Share via


Drive adoption of document processing for Microsoft 365

Document processing for Microsoft 365 is a suite of cloud-based services that use artificial intelligence (AI) to automate content processing and extract knowledge from unstructured data. These services help transform your content into structured, actionable information that can be easily searched, analyzed, and reused across your organization.

By integrating document processing into your workflows, you can streamline operations, improve compliance, and enhance discoverability. Here are some examples of how the services can be applied:

  • Organize and manage documents. Automatically extract, summarize, or generate content from files uploaded to your SharePoint document library.

  • Expand global reach. Create translated copies of a selected file or a set of files in all supported languages.

  • Automatically generate routine documents. Streamline the creation of recurring documents—such as maintenance reports, status updates, or compliance summaries.

  • Generate documents in bulk. Automate the creation of large volumes of similar documents—such as contract renewals or onboarding packets—using content assembly tools.

  • Process incoming documents. Manage and extract data from incoming business documents, including insurance forms, business verifications, and rental agreements.

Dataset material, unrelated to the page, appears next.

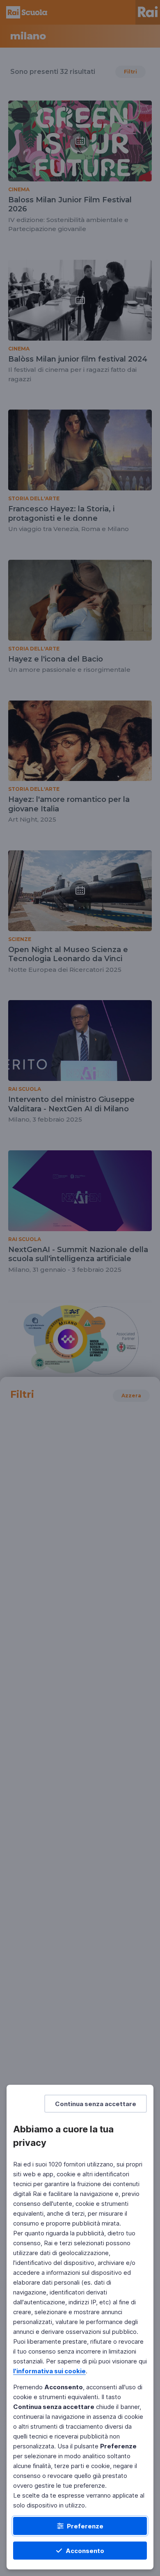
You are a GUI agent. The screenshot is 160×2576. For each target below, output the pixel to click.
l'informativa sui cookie (49, 2371)
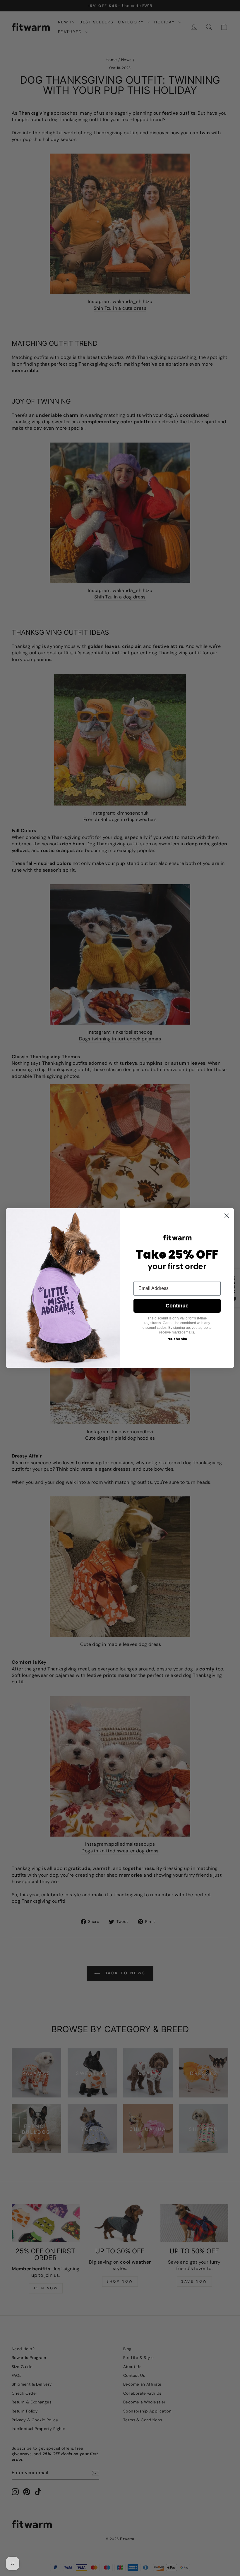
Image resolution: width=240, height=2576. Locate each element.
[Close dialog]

  • Enhance content discoverability. Improve how business documents and employee information—such as policies and procedures—are organized and surfaced in document libraries.

  • Extract specific content details. Centralize and retrieve key information, like patent numbers or compliance data, to make it easier to locate and act on.

  • Support compliance and governance. Apply document processing to help meet retention and sensitivity requirements for business documents, including event materials and conference files.

Identify business scenarios

Before implementing document processing services in your organization, it’s important to identify the business scenarios where these capabilities add the most value. Understanding the "why" behind your use cases helps determine which features are most beneficial—and whether document processing is necessary at all. It also guides the selection of the appropriate model type.

To achieve your desired business outcomes, you might want to combine multiple features. Use the example scenarios and use cases to spark ideas for how document processing can support your organization’s goals.

Why it matters

Content is the lifeblood of your organization. Many business units rely on data processing, often using manual or semi-automated workflows that involve multiple steps. Document processing services can streamline these efforts and enhance your content management practices by enabling:

  • Advanced search and filtering to improve discoverability and retrieval.

  • Conditional formatting to simplify document review and filtering.

  • One-click Power BI report generation using extracted metadata.

  • Automated rules and workflows through Power Automate.

  • Compliance enforcement via retention and sensitivity labels.

Consider your content lifecycle

Content goes through a typical lifecycle—from creation and re-creation to understanding, processing, discovery, and search. There are many services available to support your business at each of these stages.

Diagram showing the content lifecycle.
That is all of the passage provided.